### Data for the task
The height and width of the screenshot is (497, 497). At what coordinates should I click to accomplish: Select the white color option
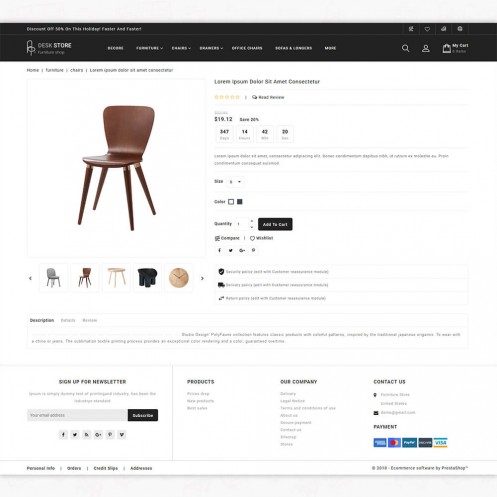click(231, 202)
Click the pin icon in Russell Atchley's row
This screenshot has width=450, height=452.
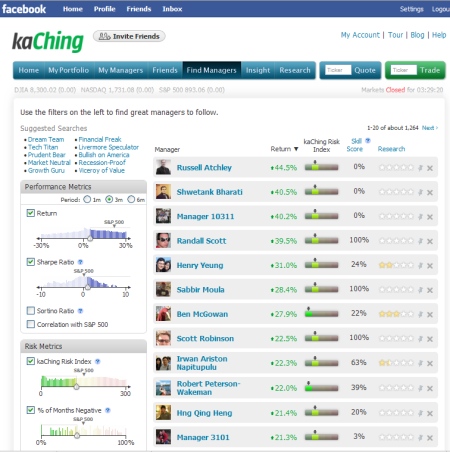pyautogui.click(x=420, y=168)
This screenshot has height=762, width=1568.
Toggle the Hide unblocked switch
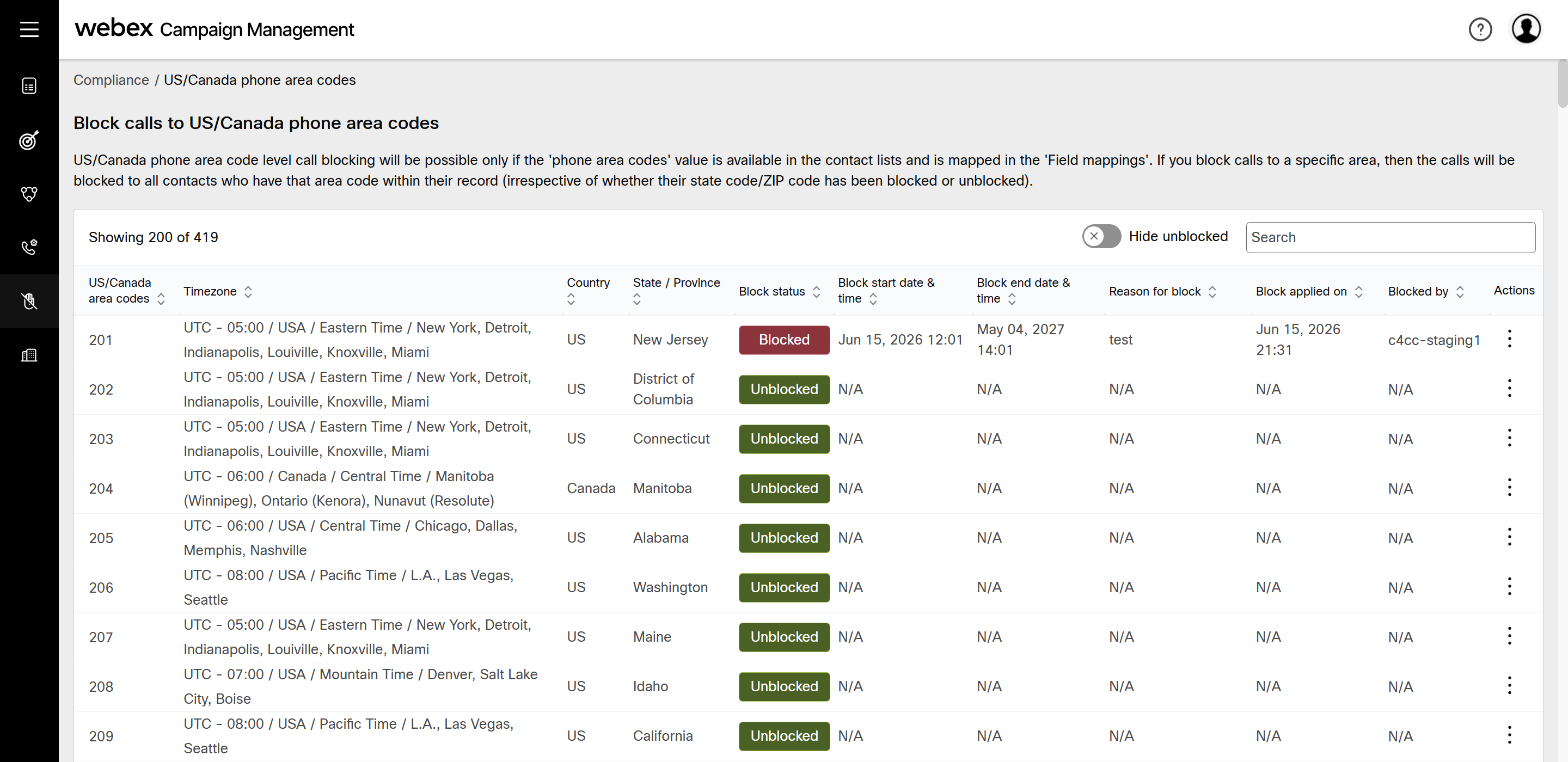click(1101, 236)
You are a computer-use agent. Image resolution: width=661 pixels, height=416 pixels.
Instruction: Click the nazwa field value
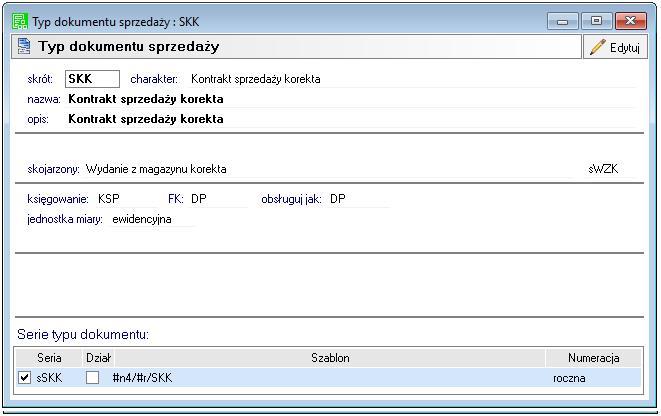tap(145, 99)
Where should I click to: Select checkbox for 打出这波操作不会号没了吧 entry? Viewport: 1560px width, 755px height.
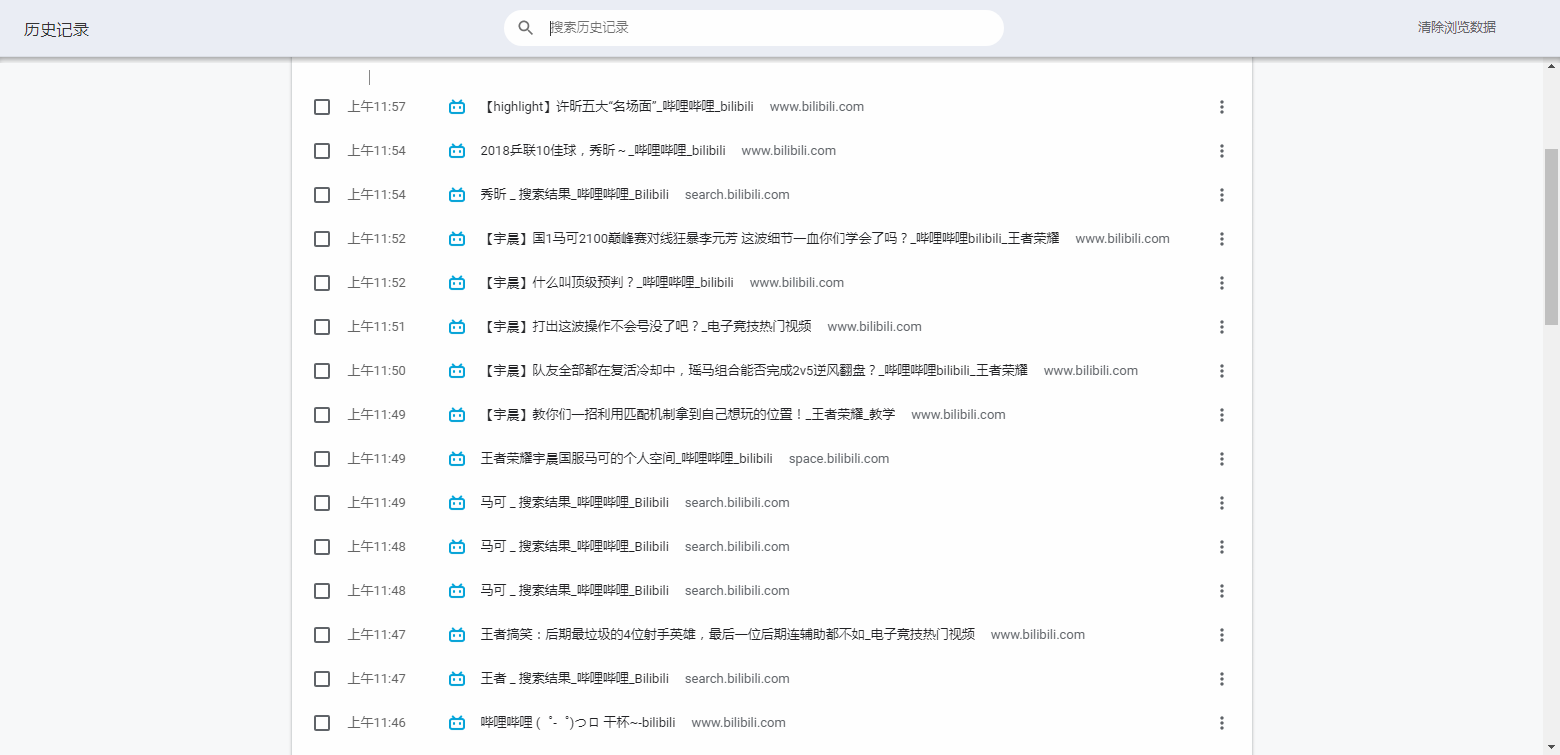[322, 327]
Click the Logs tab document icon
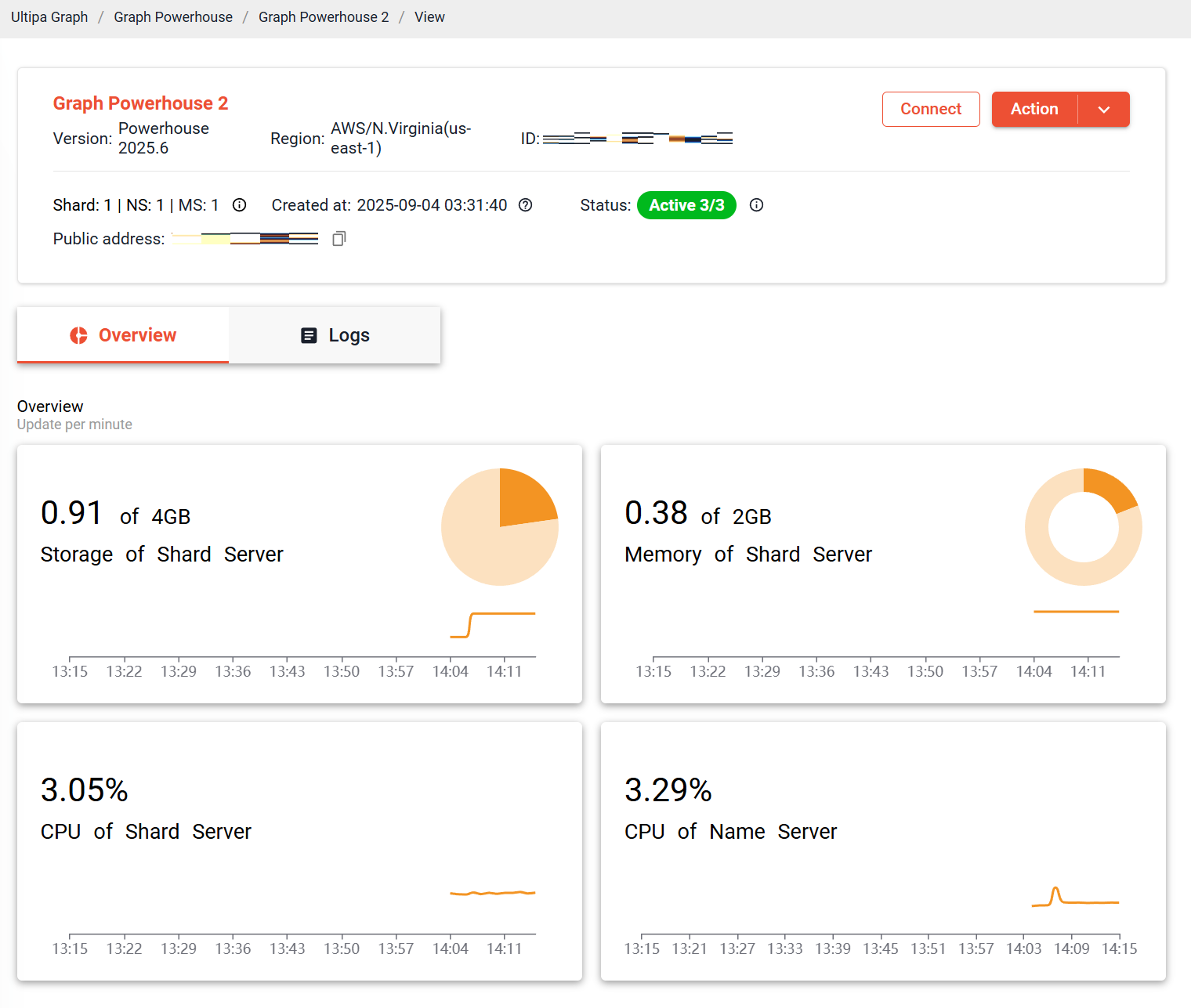 click(309, 335)
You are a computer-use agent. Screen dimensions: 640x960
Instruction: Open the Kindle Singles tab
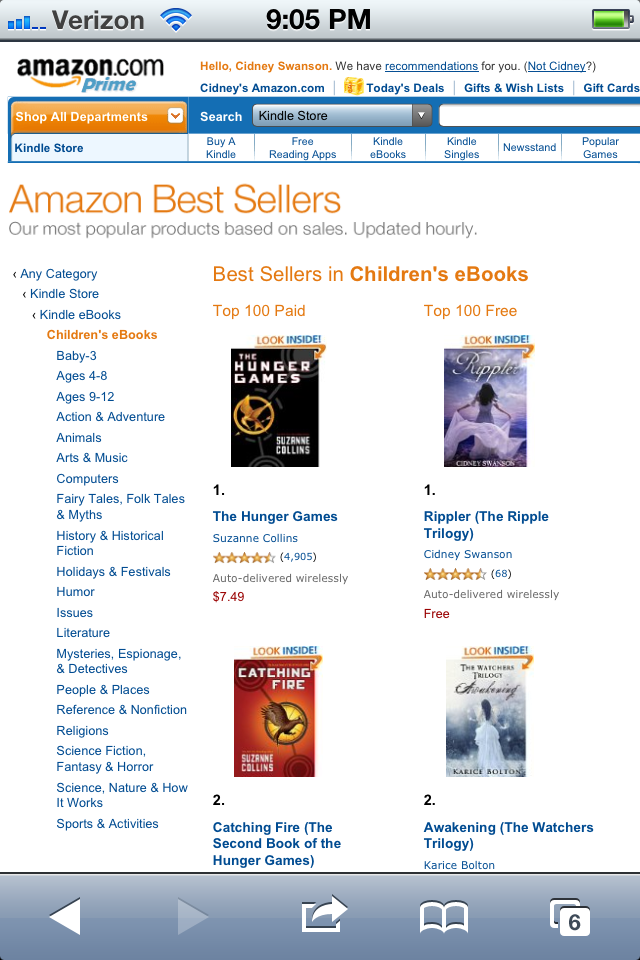click(x=461, y=148)
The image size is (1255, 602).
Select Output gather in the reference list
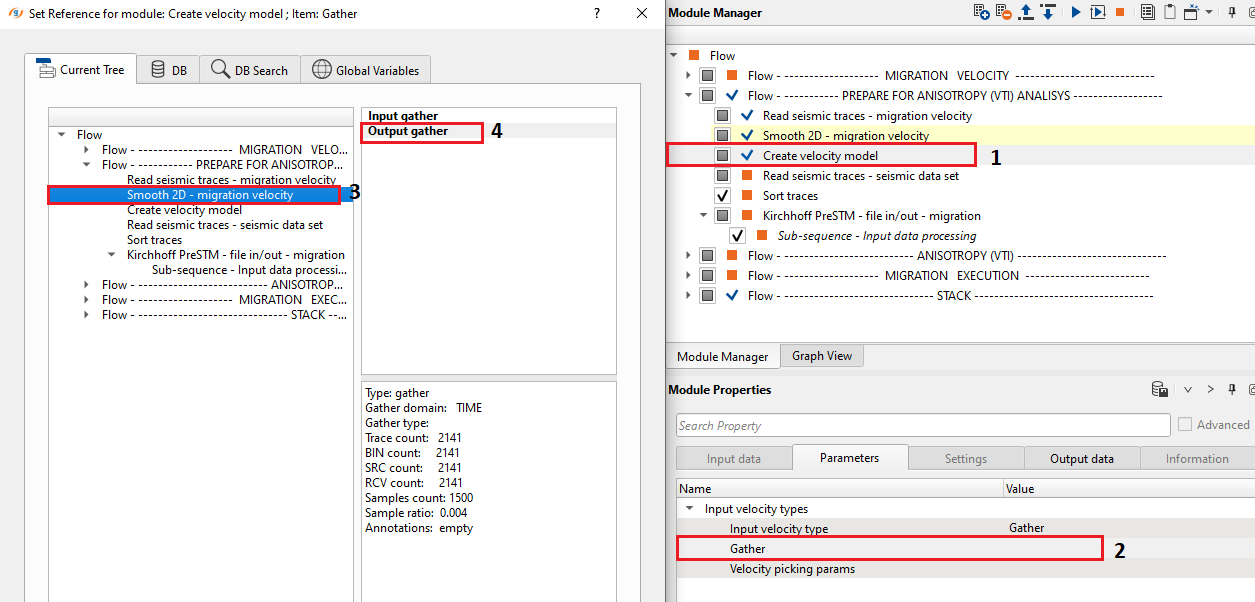408,131
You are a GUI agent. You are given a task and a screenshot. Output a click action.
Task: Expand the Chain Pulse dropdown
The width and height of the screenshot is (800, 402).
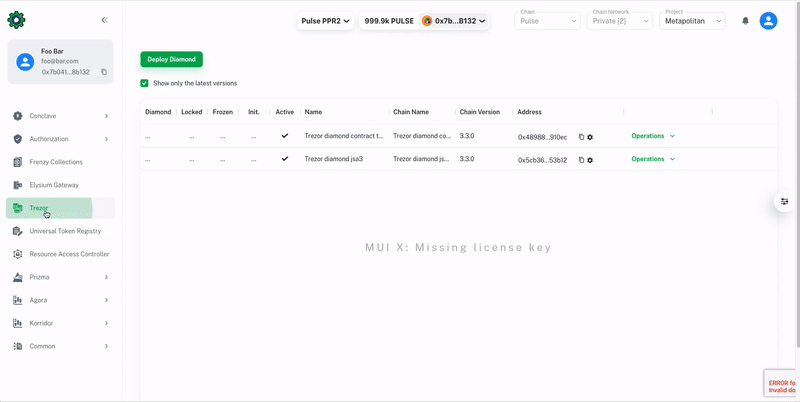pos(547,21)
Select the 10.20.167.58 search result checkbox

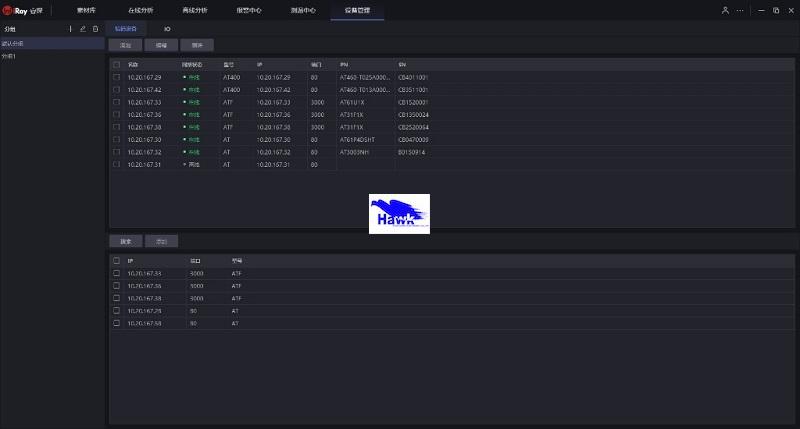pos(117,323)
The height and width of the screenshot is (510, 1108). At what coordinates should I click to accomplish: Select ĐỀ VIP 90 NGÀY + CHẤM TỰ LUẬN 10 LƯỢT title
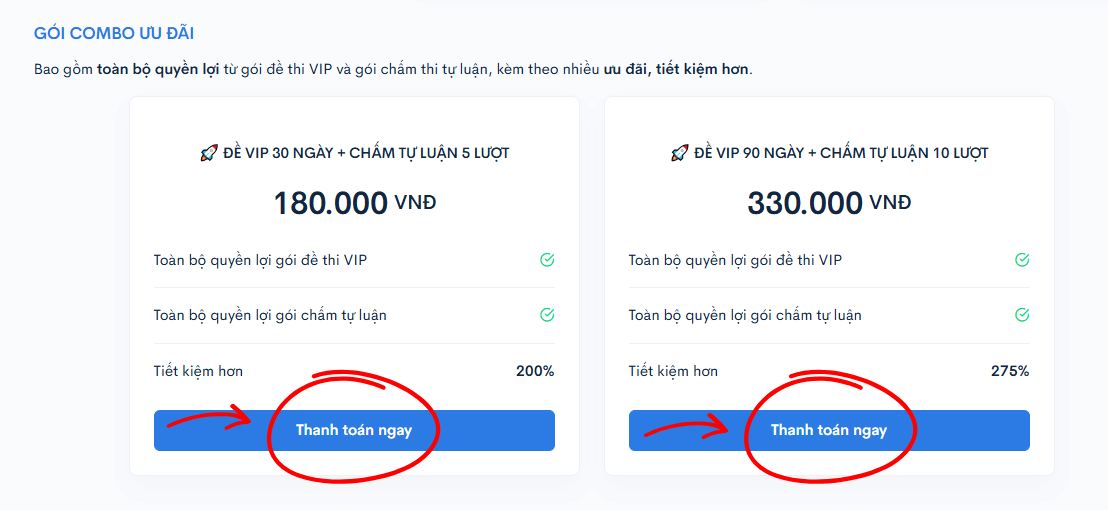tap(840, 153)
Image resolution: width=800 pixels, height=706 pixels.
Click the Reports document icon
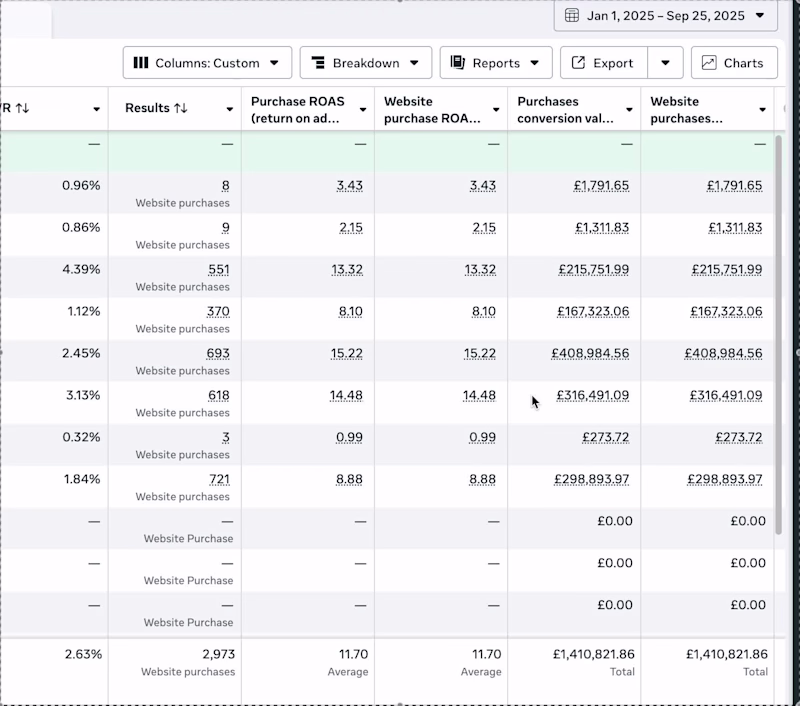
######
> _Work required_: Please return exactly the lines from the one containing "The width and" through the end of the material above, both ends included, but not the pictures.

> _Result of this task_:
The width and height of the screenshot is (800, 402).
pos(547,21)
Select the 10.20.167.58 search result checkbox

pos(117,323)
The height and width of the screenshot is (510, 1108). At what coordinates should I click to accomplish: Select ĐỀ VIP 90 NGÀY + CHẤM TỰ LUẬN 10 LƯỢT title
tap(840, 153)
Image resolution: width=800 pixels, height=706 pixels.
Click the Reports document icon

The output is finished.